Data records ▸

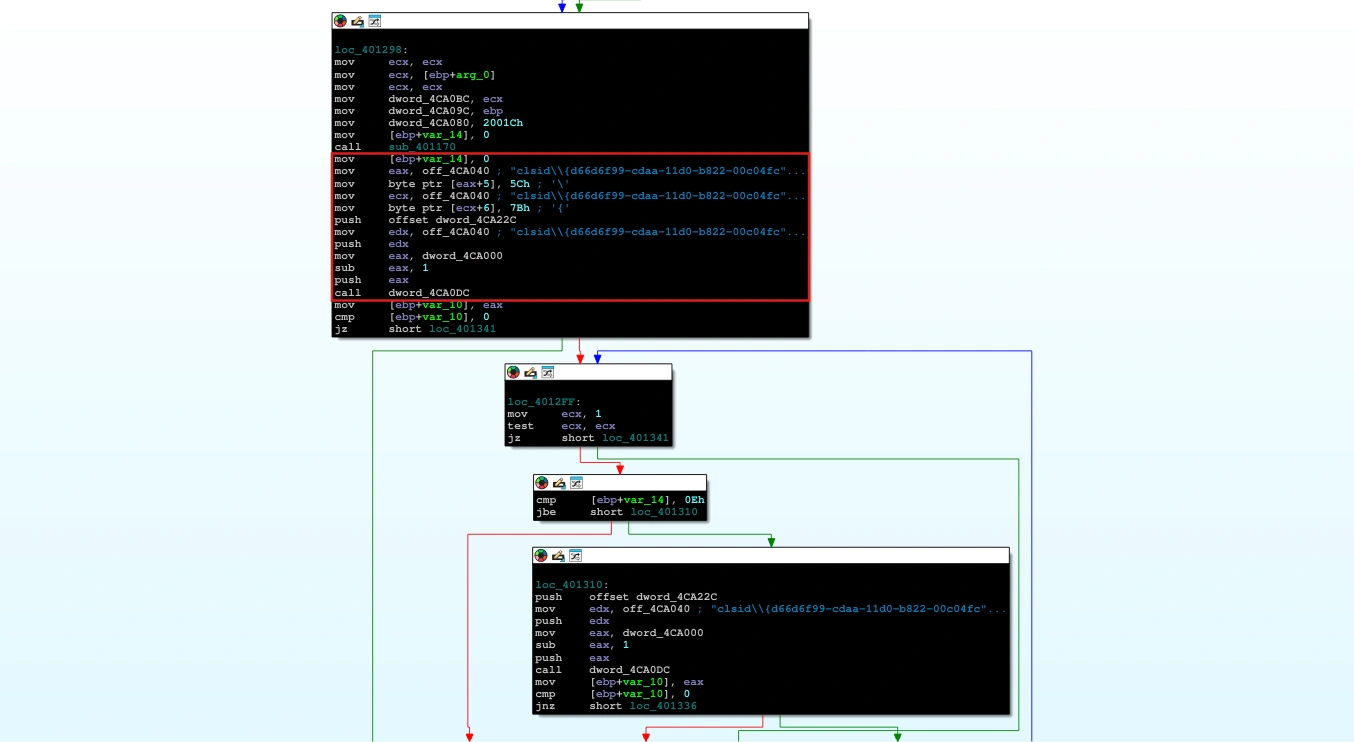Viewport: 1354px width, 742px height.
Task: Click the edit icon on the cmp var_14 node
Action: point(557,483)
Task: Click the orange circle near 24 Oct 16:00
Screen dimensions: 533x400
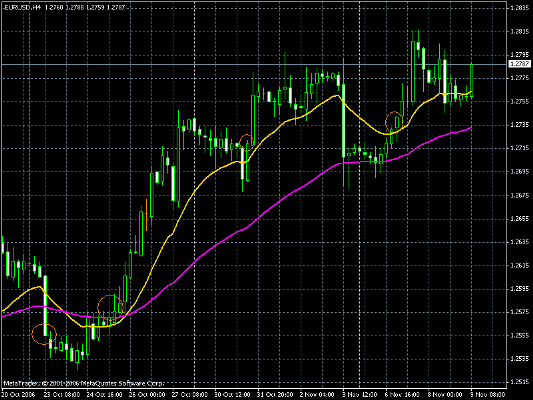Action: 110,307
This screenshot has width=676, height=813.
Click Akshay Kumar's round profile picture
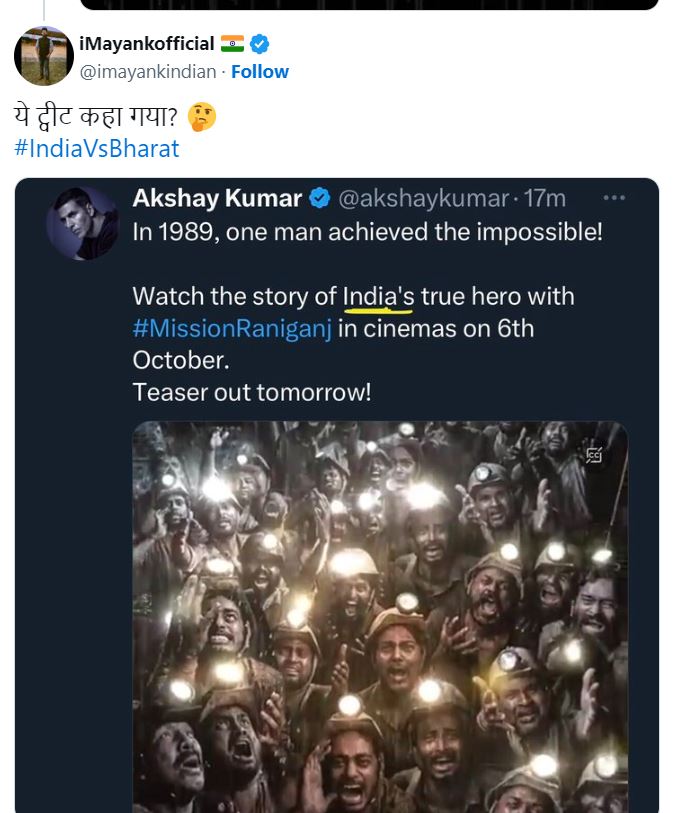point(82,222)
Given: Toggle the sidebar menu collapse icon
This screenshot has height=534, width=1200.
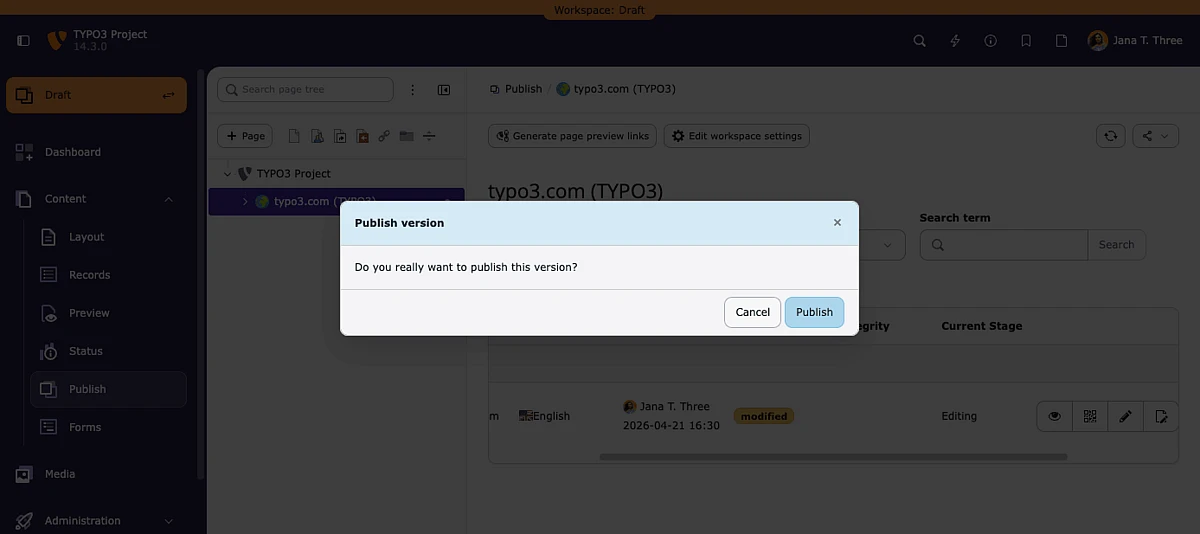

Try it ▸
Beginning with the line that contains "Task: Click the orange", write out the remaining lines of the listing above through the last, exactly and only those, without pictures.

Solution to this exercise ▸
Task: Click the orange circle near 24 Oct 16:00
Screen dimensions: 533x400
Action: 110,307
This screenshot has width=676, height=813.
Click Akshay Kumar's round profile picture
point(82,222)
Given: Toggle the sidebar menu collapse icon
This screenshot has height=534, width=1200.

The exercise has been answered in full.